- Born: January 29, 1827 New York City, U.S.
- Died: August 15, 1906 (aged 79) Newport, Rhode Island, U.S.
- Spouse: Catherine Tonnelé Hall
- Relatives: Henry Maunsell Schieffelin (brother) Samuel Schieffelin (brother) Bradhurst Schieffelin (brother)

= Eugene Schieffelin =

American amateur ornithologist

Eugene Schieffelin (January 29, 1827 – August 15, 1906) was an American amateur ornithologist who belonged to the New York Genealogical and Biographical Society and the New York Zoological Society. In 1877, he became chairman of the American Acclimatization Society and joined their efforts to introduce non-native species to North America for economic and cultural reasons. His 1890 release of European starlings in Central Park resulted in the first successful starling nesting in North America to be observed by naturalists.

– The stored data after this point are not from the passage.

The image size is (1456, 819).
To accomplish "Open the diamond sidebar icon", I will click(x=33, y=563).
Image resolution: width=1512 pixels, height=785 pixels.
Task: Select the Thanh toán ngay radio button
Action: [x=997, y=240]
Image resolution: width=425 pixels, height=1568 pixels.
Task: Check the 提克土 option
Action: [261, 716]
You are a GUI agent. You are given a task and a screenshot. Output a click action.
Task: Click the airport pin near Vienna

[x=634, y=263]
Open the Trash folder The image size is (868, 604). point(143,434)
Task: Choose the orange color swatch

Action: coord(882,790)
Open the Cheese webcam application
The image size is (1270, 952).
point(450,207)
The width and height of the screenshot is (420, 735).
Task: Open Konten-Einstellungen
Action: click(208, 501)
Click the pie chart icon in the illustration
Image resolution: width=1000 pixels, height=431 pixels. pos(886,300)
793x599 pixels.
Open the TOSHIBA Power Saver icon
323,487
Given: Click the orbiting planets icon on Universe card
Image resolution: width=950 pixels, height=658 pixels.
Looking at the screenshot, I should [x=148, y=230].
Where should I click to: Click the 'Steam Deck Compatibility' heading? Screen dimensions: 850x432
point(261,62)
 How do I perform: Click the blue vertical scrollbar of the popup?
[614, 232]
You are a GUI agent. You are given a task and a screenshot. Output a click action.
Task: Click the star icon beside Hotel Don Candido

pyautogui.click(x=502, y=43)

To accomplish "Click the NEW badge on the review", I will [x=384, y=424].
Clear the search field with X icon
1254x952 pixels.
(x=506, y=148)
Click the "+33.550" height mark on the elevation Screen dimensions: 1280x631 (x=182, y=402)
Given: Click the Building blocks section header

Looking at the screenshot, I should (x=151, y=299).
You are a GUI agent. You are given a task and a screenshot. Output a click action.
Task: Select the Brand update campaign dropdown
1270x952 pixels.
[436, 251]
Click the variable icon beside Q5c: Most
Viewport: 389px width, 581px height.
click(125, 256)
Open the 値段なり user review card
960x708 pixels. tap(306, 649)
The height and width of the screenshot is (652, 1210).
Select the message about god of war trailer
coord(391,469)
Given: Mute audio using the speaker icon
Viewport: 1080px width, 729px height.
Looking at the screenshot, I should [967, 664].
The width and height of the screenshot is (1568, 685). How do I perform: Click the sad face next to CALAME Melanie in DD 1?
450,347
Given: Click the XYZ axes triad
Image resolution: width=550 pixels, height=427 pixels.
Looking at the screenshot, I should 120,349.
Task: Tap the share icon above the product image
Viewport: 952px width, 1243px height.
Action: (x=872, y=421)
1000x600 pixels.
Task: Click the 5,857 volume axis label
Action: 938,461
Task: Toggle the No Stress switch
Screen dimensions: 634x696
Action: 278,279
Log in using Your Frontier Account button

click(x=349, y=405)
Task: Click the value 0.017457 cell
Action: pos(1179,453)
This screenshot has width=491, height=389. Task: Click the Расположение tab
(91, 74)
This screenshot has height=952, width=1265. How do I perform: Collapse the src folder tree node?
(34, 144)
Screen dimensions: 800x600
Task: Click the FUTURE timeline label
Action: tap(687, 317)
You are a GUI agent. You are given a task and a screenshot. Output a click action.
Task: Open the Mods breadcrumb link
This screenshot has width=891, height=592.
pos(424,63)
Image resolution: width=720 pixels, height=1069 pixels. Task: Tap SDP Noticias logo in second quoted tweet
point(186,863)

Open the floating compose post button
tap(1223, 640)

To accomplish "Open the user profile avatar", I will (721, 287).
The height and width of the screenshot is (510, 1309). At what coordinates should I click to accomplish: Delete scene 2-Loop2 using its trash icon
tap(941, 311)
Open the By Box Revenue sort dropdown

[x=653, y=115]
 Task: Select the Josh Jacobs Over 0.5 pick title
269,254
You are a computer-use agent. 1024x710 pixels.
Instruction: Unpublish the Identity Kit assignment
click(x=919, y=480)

In the decades after his death, Schiefflin was recast as being solely responsible for the introduction of starlings, and in 1948, Edwin Way Teale claimed (without evidence) that he had been motivated by a desire to introduce all of Shakespeare's birds to North America.

==Early life==
Schieffelin was born in New York City on January 29, 1827. He was the seventh son of Henry Hamilton Schieffelin (1783–1865) and Maria Theresa (née Bradhurst) Schieffelin (1786–1872). His father, a prominent lawyer, was named in honor of Governor Henry Hamilton for whom his grandfather Jacob Schieffelin served as secretary for during the American Revolutionary War. Among his siblings was author Samuel Schieffelin, and Bradhurst Schieffelin, a supporter of the People's Party. The Schieffelin family was one of the oldest families in Manhattan.

==Starling release==

Schieffelin belonged to the American Acclimatization Society, a group that aimed to help exchange plants and animals from one part of the world to another. In the 19th century, such acclimatization societies were fashionable and supported by the scientific knowledge and beliefs of that era, as the effect that non-native species could have on the local ecosystem was not yet known.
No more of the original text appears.